Von Benjamin Engel, Geretsried

Josef Hingerl ist ein erfahrener Spezialist für Unternehmungssanierungen. Am Mittwoch ist der Rechtsanwalt aus Wolfratshausen erst seit einem Tag vorläufiger Insolvenzverwalter der Großmetzgerei Sieber. Dem Unternehmen droht nach der Listerien-Warnung und dem Produktionsstopp der Behörden das endgültige Aus. Doch Hingerl gibt sich kämpferisch: "Wenn es irgendwie geht, will ich die Firma retten", erklärt er. Dreh- und Angelpunkt dafür sei, den Produktionsstopp wegzubekommen. Im Verfahren gibt es für ihn viele Unklarheiten. Die 120 Mitarbeiter der Metzgerei sind derweil freigestellt. Laut Hingerl ist ihr Gehalt aber für die nächsten drei Monate gesichert. Zu möglichen Entlassungen oder Kündigungen äußert sich Hingerl nicht.
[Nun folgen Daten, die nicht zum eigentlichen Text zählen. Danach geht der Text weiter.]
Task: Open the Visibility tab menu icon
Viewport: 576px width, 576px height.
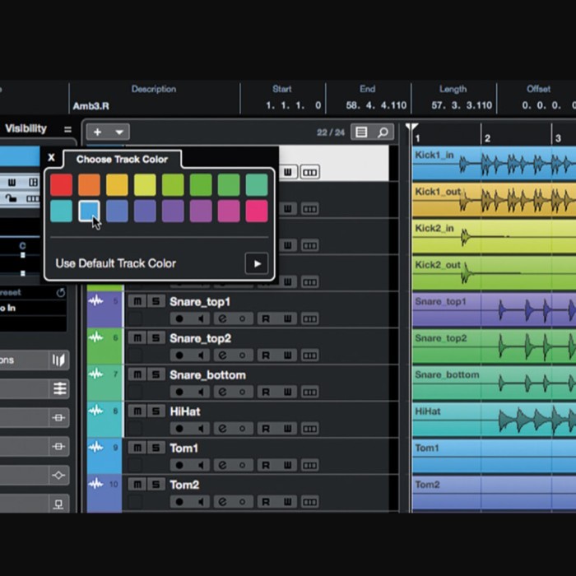Action: [x=67, y=129]
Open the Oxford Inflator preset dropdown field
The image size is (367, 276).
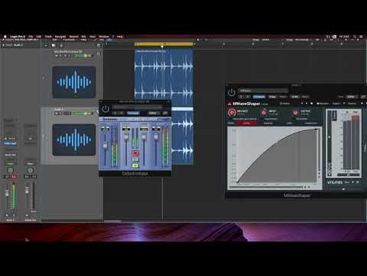point(138,107)
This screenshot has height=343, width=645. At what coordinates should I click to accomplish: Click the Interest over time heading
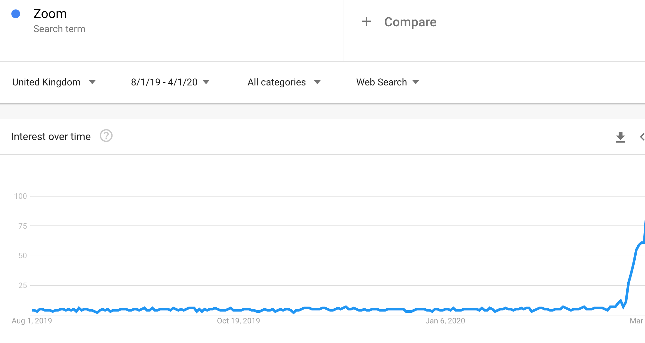point(51,136)
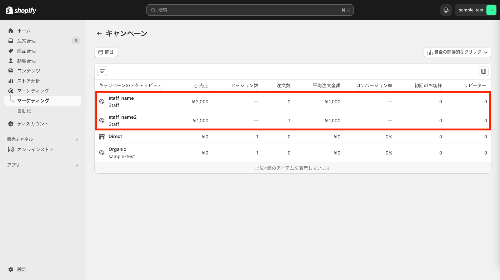The height and width of the screenshot is (280, 500).
Task: Expand the 販売チャネル section
Action: point(77,139)
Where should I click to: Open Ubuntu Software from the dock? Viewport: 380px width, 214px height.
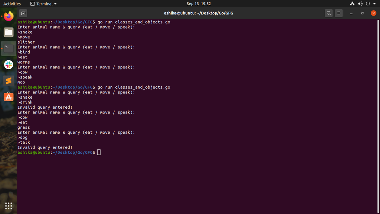click(9, 97)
Das Unternehmen klagt gegen den Produktionsstopp. Wie Hingerl in einer Erklärung mitteilt, sei eine Entscheidung im Eilverfahren voraussichtlich Ende folgender Woche zu erwarten. Nach einem fünfstündigen Gespräch mit Metzgerei-Chef Dietmar Schach gibt sich Hingerl überzeugt: Die Situation sei mit anderen bekannten Verfahren, beispielsweise bei Müller-Brot und Bayern-Ei, nicht zu vergleichen. "Die Firma hat nach meiner vorläufigen Beurteilung alles getan, um Gefahren für die Kunden zu vermeiden", teilt er mit.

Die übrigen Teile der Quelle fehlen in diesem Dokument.